Who should I pick as my agent?
People generally choose their spouse or a trusted family member or friend. You may also choose a successor if your first agent is unavailable. You may also pick more than one person to act at one time; however, you must choose if they need to act together or can act separately.
Why is having a POA important?
If your POA is “durable”, it will allow your agent to handle your affairs in the event you are no longer able to do so due to accident, illness, or other cause. Without a POA, someone would need to be appointed as a Guardian of your property by a court, which can be a complex and contentious process.
Can I revoke my POA?
POAs are revocable at any time. You should seek legal assistance to make your revocation effective, because a financial institution may still honor your POA if they haven’t received proper notice of its revocation.

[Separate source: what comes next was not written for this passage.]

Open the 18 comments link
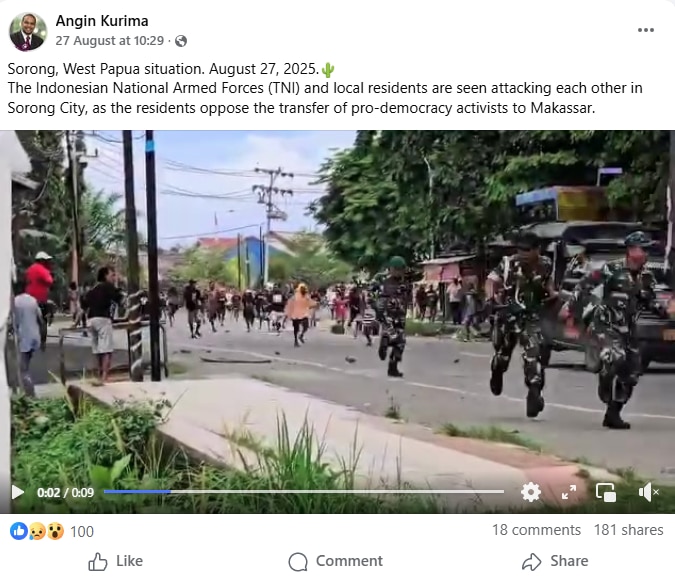The height and width of the screenshot is (577, 675). (x=536, y=530)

Does my agent have to sign the POA?
No, Iowa law does not require your agent to sign the POA, however, it is important for you to inform your chosen agent where your POA is located in the case they need to act on your behalf. In addition, it is helpful to have your attorney explain to your proposed agent what their duties and responsibilities are when acting as an agent under a POA.
I have a POA from ten years ago—is it still valid?
As long as the POA was properly executed on a valid form at the time, the POA is still valid today. You should consider doing a new POA, however, because the Iowa statutory form has changed and the new form is most recognized by financial institutions.
What if I don’t have a POA?
If you don’t have a POA, the attorneys at Dutton Law Firm would be happy to assist you in putting one in place. You may contact attorney Mary Rose Shelley at MShelley@duttonfirm.com or 319-234-4471 or any of Dutton Law Firm's Estate Planning Attorneys.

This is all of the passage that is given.